» TRY IT
Nothing but the lines from the one containing "Where should I" through the end of the entries below should appear in your answer, transcribed exactly; please drop the pictures.

[Stored items]

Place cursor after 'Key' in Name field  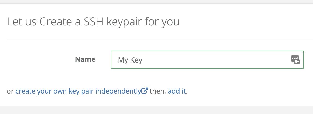coord(142,60)
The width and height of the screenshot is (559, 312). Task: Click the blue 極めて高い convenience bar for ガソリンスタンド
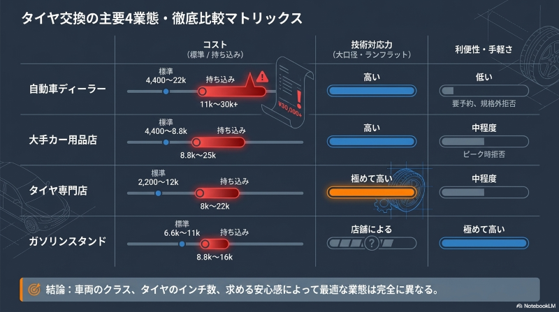pyautogui.click(x=484, y=243)
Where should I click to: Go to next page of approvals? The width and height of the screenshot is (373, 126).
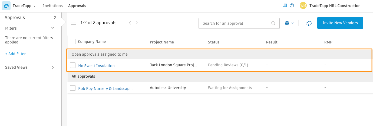137,23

» ANSWER BELOW
Where should I click to: Go to next page of approvals? The width and height of the screenshot is (373, 126).
137,23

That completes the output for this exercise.